Parliament has, of course, now gone into recess for the summer, but not before the Government put its support behind Lord Clement-Jones' Live Music Bill, with the main trade-off being an 11pm terminal for the exemption instead of the previous midnight hour.

The Government's position was that this cutback would represent a fair compromise between the needs of the licensed trade and those of neighbours who would not want to be disturbed for an extra hour at that time of night. I

t was accepted with reluctance by the Bill's sponsors, although there may be scope for an extension of this when the Government's own review of music legislation has taken place.

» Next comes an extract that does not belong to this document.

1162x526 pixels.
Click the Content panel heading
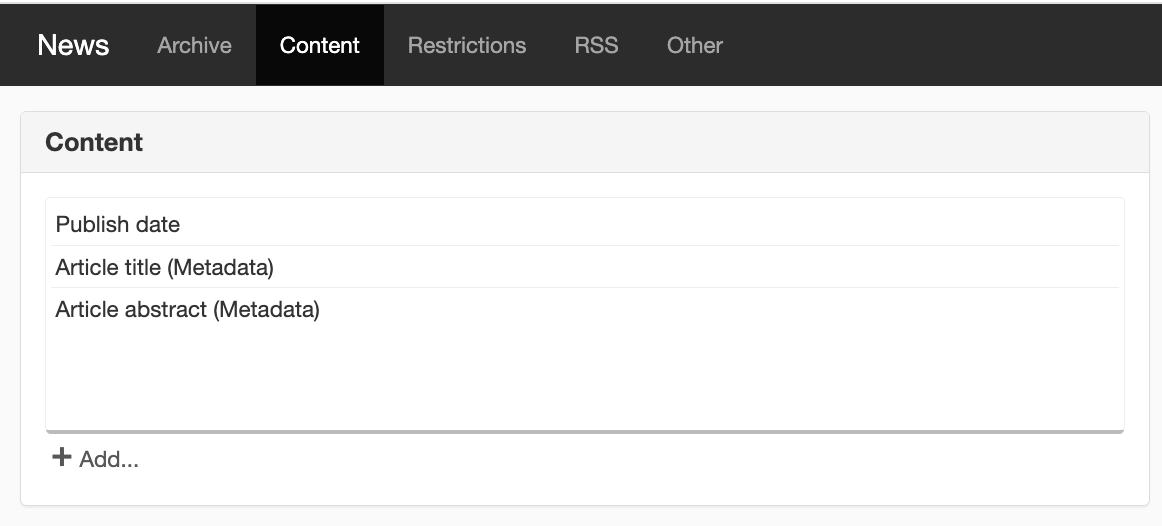pos(94,142)

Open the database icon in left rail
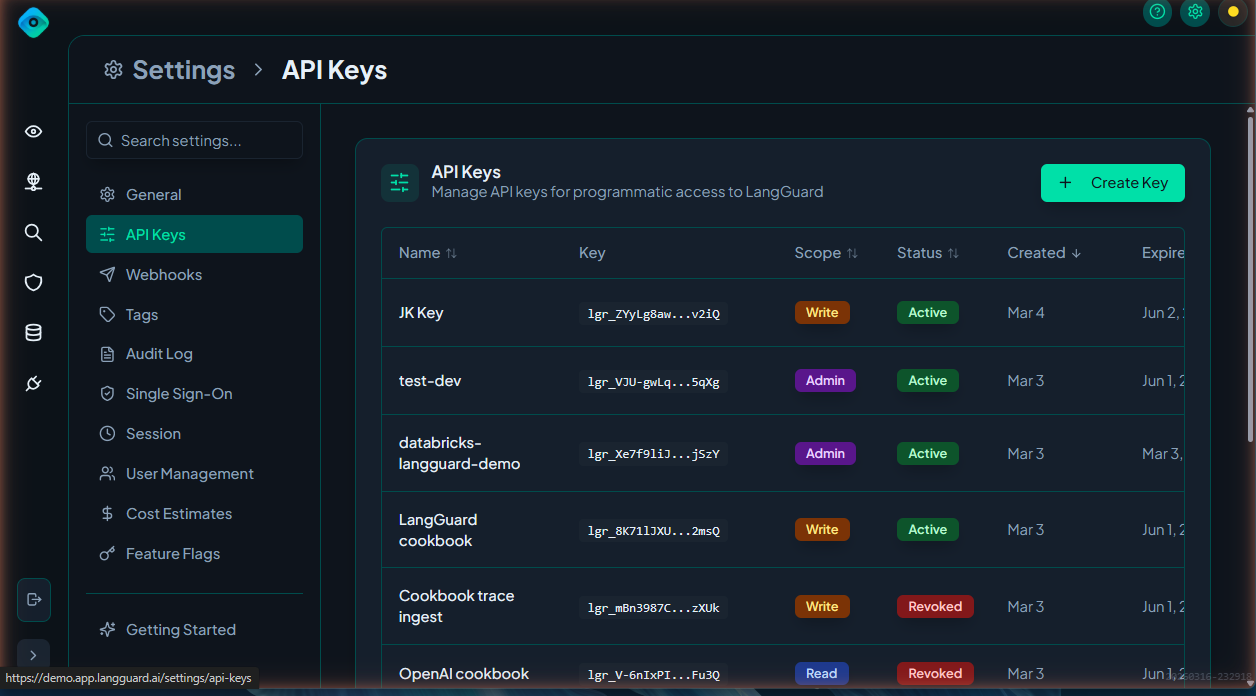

However, it is not surprising that several Lords expressed complete bafflement at the series of amendments which came forward during the debate at committee stage on 15 July.

Section 177 of the Licensing Act 2003, which forms the basis of this concession, was always one of the most impenetrable sections of the new law, having been added late to the draft as a result of Lord Clement-Jones and others seeking an exemption for live music.

I can remember at the time giving a talk on the section to a group of local authority officers who were about as perplexed as their Lordships are now. It is not an easy concept.

Over the six years since the Act took effect, Section 177 does not appear to have been widely used, and the level of understanding has still not improved much either. The problem is that the exemption itself contains exemptions, where the premises are subject to review for some reason, so that the local authority conditions can be re-imposed if there is considered to be a need for them.

The manner in which the new Bill seeks to change this part of the Act is rather convoluted and will take some getting used to. Basically, Section 177 appears to have been turned over to allowing small-scale dancing (rather than live music) as an exempt category, by removing all references to live music in that section.

There is then added a completely new Section 177A which covers small-scale live music on alcohol licensed premises, which repeats the 200-person maximum and sets the hours between 8am and 11pm on any day.

It also, for good measure, includes what might be termed a 'royal wedding' provision for special occasions. In a strange piece of drafting, we are informed that 'live music' means 'live music', which I would have thought was fairly obvious.

I have never understood what 'something similar to live music' means in any case. I know my Stockhausen!

A welcome addition is the removal of the requirement to license entertainment facilities, because we never really understood what this meant in practice. I have just put down a 13-amp socket and a performance space on one application for non-pub premises and this removal from the Act is a welcome and sensible measure.

The other two changes to the law involve an exemption for live music in workplaces (other than licensed premises, of course) and a general exemption for live unamplified music during the specified hours on unlicensed premises, so that unlicensed halls and rooms can benefit from the licensing exemption entirely, without apparently a restriction on numbers either.

I suppose the nature of the Lords' discussion shows how complicated this area of the law has become. I have never liked adding supplementary clauses to Bills and it is a shame that the lettering system has been scattered through the Act because of amendments. Let us hope that everyone can interpret the score.